* **Task objective**: Rewrite the entries from the start through the line containing "Looking at the screenshot, I should (x=1776, y=457)." as a JSON list of strings, one string per line, omitting blank lines.

[Entries from a collection]
-- BEGIN --

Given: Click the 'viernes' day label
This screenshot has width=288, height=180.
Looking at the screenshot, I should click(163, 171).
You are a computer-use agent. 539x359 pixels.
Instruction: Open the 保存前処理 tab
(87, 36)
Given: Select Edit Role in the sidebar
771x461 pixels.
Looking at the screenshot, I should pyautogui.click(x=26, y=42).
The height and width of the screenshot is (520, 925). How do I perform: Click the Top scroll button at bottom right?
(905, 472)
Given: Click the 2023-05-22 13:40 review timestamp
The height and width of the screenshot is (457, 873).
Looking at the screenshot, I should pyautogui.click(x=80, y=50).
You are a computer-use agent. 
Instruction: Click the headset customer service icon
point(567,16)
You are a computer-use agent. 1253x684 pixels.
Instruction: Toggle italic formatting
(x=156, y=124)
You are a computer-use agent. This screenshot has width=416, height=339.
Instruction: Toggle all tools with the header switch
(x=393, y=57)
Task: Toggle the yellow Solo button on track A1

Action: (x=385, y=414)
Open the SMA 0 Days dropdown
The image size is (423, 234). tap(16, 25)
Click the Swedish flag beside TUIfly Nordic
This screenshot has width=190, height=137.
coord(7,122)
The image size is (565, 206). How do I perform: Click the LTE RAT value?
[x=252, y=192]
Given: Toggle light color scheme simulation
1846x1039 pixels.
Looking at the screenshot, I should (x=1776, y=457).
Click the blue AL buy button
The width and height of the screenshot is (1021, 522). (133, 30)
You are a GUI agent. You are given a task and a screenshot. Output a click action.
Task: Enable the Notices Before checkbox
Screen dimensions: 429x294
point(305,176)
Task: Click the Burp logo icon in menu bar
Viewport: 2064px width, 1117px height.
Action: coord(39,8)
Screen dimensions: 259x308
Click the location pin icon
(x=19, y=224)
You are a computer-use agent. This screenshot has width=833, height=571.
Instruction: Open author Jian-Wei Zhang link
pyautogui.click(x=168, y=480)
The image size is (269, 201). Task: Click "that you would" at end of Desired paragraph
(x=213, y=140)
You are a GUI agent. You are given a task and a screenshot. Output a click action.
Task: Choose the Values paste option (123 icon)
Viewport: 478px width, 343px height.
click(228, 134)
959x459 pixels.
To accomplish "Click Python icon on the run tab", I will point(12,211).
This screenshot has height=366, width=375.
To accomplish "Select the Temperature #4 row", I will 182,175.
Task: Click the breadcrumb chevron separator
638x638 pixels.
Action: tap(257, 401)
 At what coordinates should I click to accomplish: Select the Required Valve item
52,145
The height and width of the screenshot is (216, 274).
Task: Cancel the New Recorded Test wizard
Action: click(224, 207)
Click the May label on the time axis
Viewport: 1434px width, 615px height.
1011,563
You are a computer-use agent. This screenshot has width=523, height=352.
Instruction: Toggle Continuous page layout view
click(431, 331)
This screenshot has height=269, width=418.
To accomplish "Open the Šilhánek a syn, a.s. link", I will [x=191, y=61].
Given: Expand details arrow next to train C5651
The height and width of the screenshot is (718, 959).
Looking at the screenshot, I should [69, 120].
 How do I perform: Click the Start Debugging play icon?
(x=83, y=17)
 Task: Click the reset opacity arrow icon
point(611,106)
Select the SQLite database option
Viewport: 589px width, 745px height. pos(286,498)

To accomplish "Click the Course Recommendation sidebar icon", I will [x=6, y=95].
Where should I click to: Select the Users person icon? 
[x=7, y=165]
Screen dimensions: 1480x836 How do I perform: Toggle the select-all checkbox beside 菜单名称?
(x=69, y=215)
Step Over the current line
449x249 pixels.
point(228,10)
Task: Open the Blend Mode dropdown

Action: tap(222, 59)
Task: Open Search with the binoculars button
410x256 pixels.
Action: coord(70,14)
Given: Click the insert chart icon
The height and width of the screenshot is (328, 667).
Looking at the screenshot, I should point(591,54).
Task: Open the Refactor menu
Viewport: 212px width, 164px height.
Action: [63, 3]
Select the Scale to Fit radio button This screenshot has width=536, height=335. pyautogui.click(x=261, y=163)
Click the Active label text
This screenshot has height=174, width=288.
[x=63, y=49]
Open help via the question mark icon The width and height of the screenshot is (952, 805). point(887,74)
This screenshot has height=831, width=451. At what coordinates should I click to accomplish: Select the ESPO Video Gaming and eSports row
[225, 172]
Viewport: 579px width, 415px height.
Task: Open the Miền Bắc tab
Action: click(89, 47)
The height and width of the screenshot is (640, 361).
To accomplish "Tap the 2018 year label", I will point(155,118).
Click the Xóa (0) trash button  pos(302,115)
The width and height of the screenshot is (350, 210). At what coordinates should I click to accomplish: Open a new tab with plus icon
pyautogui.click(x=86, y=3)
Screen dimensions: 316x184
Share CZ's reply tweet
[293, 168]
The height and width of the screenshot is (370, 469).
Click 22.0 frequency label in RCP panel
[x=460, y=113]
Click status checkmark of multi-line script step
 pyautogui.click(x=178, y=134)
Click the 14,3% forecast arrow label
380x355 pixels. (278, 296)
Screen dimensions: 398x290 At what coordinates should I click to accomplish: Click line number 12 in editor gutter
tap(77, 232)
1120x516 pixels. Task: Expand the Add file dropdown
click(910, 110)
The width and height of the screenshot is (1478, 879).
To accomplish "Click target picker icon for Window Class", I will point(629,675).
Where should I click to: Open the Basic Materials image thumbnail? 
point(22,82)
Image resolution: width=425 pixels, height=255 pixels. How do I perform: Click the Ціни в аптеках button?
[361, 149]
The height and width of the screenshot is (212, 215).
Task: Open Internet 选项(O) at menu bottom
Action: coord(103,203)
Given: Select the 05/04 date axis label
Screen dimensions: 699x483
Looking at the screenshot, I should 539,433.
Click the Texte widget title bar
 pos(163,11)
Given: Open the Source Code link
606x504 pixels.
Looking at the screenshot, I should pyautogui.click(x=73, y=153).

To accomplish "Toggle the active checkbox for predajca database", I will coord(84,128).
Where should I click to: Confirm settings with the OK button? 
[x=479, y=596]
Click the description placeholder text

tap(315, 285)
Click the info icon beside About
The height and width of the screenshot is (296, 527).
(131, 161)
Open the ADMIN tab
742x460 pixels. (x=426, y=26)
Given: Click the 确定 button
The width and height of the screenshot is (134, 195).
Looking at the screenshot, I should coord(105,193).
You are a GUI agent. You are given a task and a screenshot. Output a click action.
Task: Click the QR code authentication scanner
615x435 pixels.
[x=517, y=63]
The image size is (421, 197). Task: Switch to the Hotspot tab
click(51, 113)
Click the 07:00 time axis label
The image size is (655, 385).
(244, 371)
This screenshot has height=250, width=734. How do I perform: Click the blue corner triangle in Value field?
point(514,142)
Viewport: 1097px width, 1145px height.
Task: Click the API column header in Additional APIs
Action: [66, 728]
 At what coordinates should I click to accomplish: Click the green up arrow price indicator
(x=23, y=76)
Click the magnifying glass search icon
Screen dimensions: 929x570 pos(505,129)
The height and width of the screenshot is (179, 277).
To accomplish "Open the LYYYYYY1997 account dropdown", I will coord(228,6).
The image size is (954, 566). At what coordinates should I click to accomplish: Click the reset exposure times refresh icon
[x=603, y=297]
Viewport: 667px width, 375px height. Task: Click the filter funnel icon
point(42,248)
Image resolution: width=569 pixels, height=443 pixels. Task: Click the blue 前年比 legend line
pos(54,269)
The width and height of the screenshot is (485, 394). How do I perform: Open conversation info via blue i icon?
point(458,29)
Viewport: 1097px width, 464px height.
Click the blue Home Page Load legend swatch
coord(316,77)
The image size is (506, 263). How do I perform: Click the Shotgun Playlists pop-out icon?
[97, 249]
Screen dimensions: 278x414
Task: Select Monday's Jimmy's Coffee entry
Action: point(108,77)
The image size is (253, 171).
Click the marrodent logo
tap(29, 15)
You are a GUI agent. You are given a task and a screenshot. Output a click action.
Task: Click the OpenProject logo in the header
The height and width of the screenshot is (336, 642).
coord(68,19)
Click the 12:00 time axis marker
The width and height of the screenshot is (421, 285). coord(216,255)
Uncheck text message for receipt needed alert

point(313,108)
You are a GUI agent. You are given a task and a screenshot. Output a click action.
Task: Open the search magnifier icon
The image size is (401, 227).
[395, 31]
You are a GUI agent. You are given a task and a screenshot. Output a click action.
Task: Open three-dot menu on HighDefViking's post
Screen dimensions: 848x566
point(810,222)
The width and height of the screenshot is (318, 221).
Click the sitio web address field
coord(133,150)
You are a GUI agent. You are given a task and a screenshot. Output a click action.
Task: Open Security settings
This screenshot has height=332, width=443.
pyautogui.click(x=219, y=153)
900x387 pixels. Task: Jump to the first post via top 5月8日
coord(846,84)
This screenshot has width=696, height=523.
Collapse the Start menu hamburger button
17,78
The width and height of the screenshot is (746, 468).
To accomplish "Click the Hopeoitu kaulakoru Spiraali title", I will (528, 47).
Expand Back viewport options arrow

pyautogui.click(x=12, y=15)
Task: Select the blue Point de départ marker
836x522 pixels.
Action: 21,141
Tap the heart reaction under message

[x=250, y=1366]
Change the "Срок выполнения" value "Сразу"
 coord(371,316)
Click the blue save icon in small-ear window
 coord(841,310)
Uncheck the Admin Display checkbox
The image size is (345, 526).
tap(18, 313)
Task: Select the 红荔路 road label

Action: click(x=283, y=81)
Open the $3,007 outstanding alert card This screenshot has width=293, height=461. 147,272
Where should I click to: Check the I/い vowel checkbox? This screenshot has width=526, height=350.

-- END --

* **Problem solution**:
[
  "Given: Click the 'viernes' day label",
  "This screenshot has width=288, height=180.",
  "Looking at the screenshot, I should click(163, 171).",
  "You are a computer-use agent. 539x359 pixels.",
  "Instruction: Open the 保存前処理 tab",
  "(87, 36)",
  "Given: Select Edit Role in the sidebar",
  "771x461 pixels.",
  "Looking at the screenshot, I should pyautogui.click(x=26, y=42).",
  "The height and width of the screenshot is (520, 925). How do I perform: Click the Top scroll button at bottom right?",
  "(905, 472)",
  "Given: Click the 2023-05-22 13:40 review timestamp",
  "The height and width of the screenshot is (457, 873).",
  "Looking at the screenshot, I should pyautogui.click(x=80, y=50).",
  "You are a computer-use agent. ",
  "Instruction: Click the headset customer service icon",
  "point(567,16)",
  "You are a computer-use agent. 1253x684 pixels.",
  "Instruction: Toggle italic formatting",
  "(x=156, y=124)",
  "You are a computer-use agent. This screenshot has width=416, height=339.",
  "Instruction: Toggle all tools with the header switch",
  "(x=393, y=57)",
  "Task: Toggle the yellow Solo button on track A1",
  "Action: (x=385, y=414)",
  "Open the SMA 0 Days dropdown",
  "The image size is (423, 234). tap(16, 25)",
  "Click the Swedish flag beside TUIfly Nordic",
  "This screenshot has width=190, height=137.",
  "coord(7,122)",
  "The image size is (565, 206). How do I perform: Click the LTE RAT value?",
  "[x=252, y=192]",
  "Given: Toggle light color scheme simulation",
  "1846x1039 pixels.",
  "Looking at the screenshot, I should (x=1776, y=457)."
]